Wood also remembered one year when his fraternity, Phi Psi, abducted another fraternity's pig that pledges had to take care of and fattened it up over the winter at one of the brother's Vermont farms.

Before Green Key, the brothers in Wood's fraternity went to the library and checked out a book about roasting pigs. After studying up, the brothers dug a pit, slaughtered the pig - plenty fat by then - and cooked it.

Wood said they ate the roasted pig at the annual Green Key picnic, boxed the head and delivered it to the fraternity to which the pig belonged.

John Damon '61 did not have specific stories about Green Key, but he remembers it as a relaxing spring weekend in which students "sort of meandered around campus looking for what was happening."

"Everybody likes a party in the spring, with the sun up and the hormones running," he said.

He remembered that professors were "fairly understanding on Monday," and 8 a.m. classes were not very well attended.

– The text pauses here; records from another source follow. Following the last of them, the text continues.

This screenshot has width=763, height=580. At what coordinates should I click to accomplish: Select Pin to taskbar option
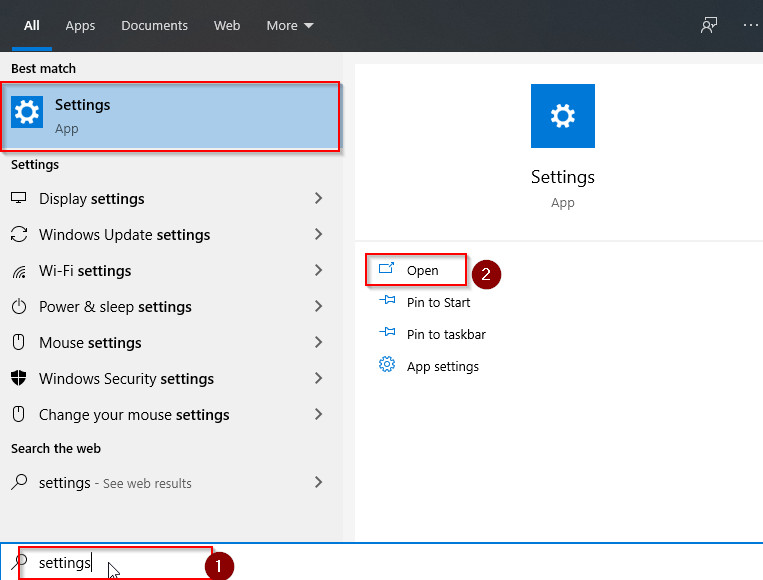pyautogui.click(x=446, y=334)
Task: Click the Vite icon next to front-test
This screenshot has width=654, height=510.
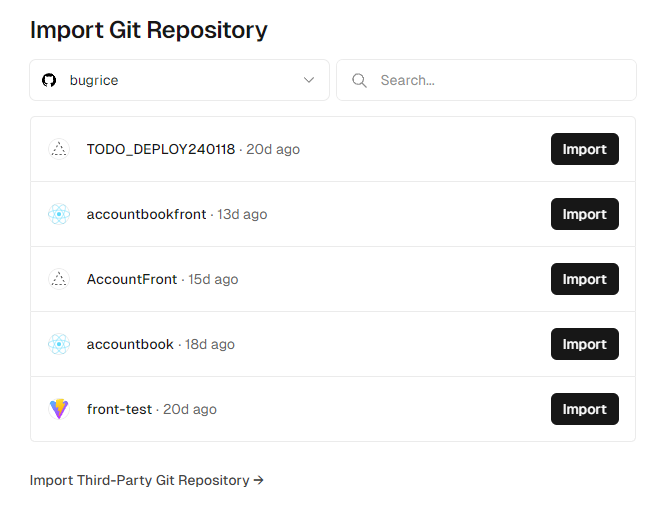Action: point(59,409)
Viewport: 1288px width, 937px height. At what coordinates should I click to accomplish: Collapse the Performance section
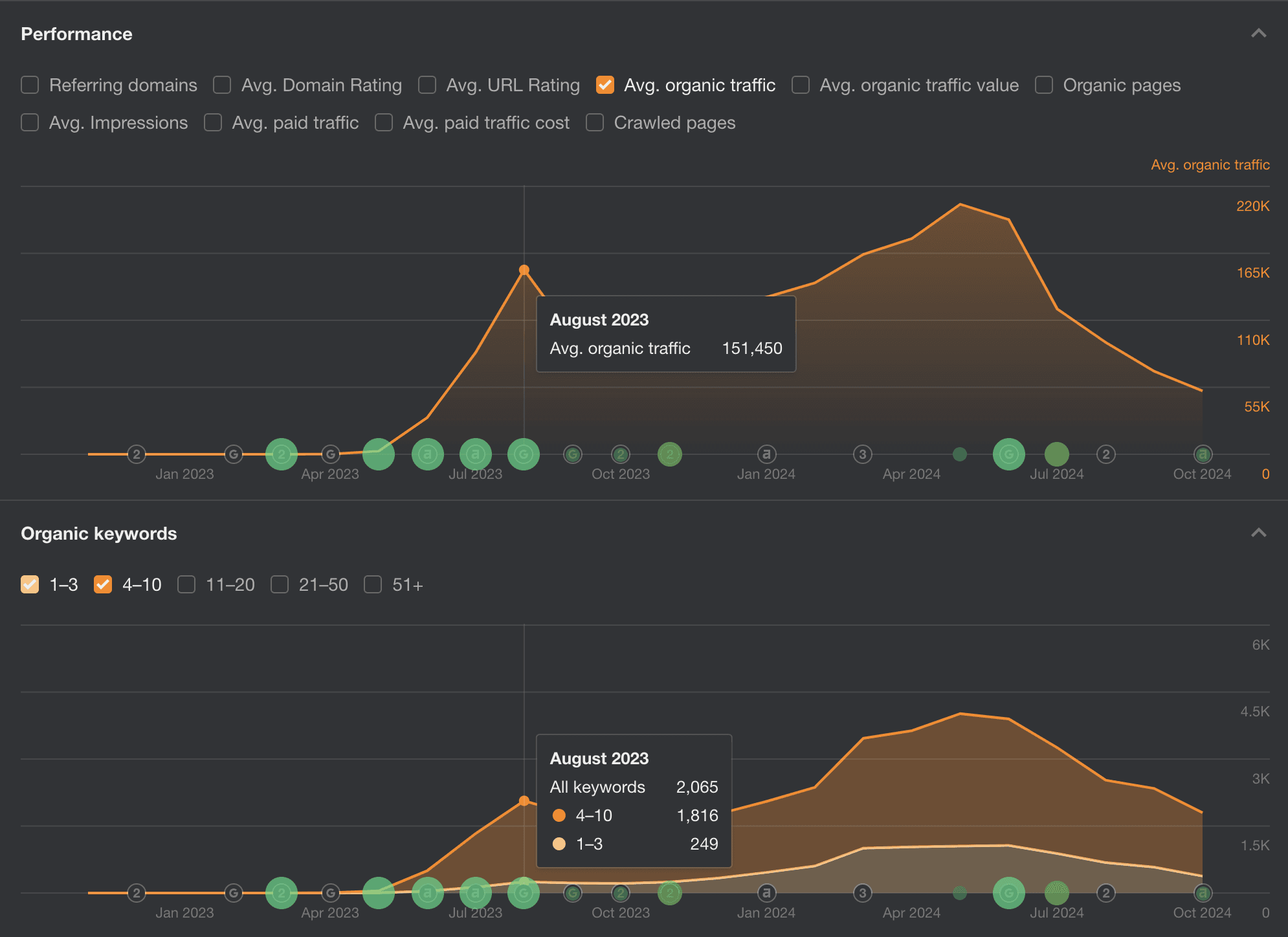tap(1258, 34)
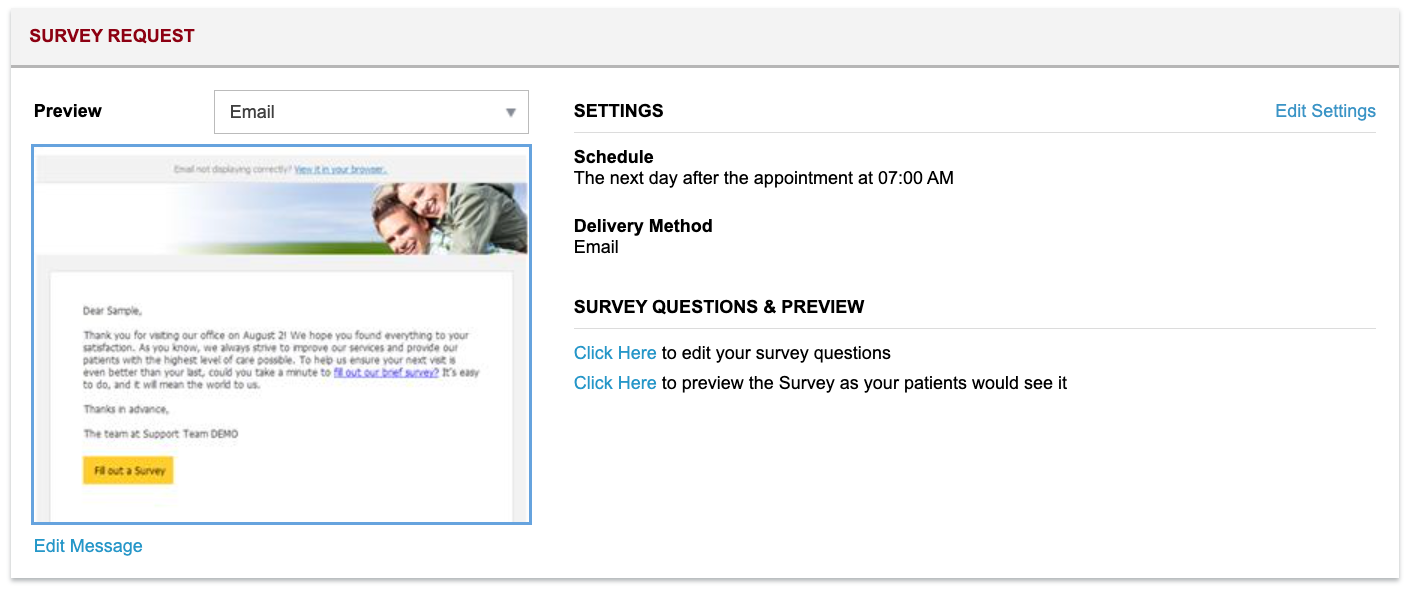1416x606 pixels.
Task: Click the Delivery Method label
Action: (x=643, y=226)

Damon was a rower when he was a student at the College, and he said he thinks he spent all of his Green Key weekends on the Connecticut River, where there was always a big turn-out to watch the home races that took place over the weekend.

None of the pre-coeducation alumni who spoke with The Dartmouth remembered a significant emphasis on drinking.

"Having a drink available when you wanted it was the drill, but most people were fairly responsible," Damon said.

However, Kathy Reilly Gross '85 said Green Key and other big weekends at Dartmouth "were an excuse for big parties with a lot of drinking." But she said the big weekends, especially Green Key, also brought the student body together.

"It's a real Dartmouth party," she said.

Some alumni remembered alcohol playing a secondary role to drugs.

Although Nevison remembered making "the world's worst alcoholic mixture" one year - a concoction of orange or grape soda and vodka - he said marijuana use was more popular than drinking when he was a student.

"The thing people did after they had their [marijuana] brownies was they turned up their music," he said. He remembered that some students set up sound systems in their dormitory windows, particularly during Green Key, and blasted music.

For Alton Thorpe '40, Green Key was less about dates and drinking and more about work.

He was paying for his college education, and he said "I didn't have a date. It was just something that went on that I didn't get involved in, except to get a job."

All alumni who spoke with The Dartmouth thought big weekends like Green Key were worthwhile in some way.

According to Gross, Green Key is more Dartmouth-oriented than Homecoming and Winter Carnival because fewer non-Dartmouth students are on campus.

"It celebrates a lot of the positive aspects of Dartmouth," she said.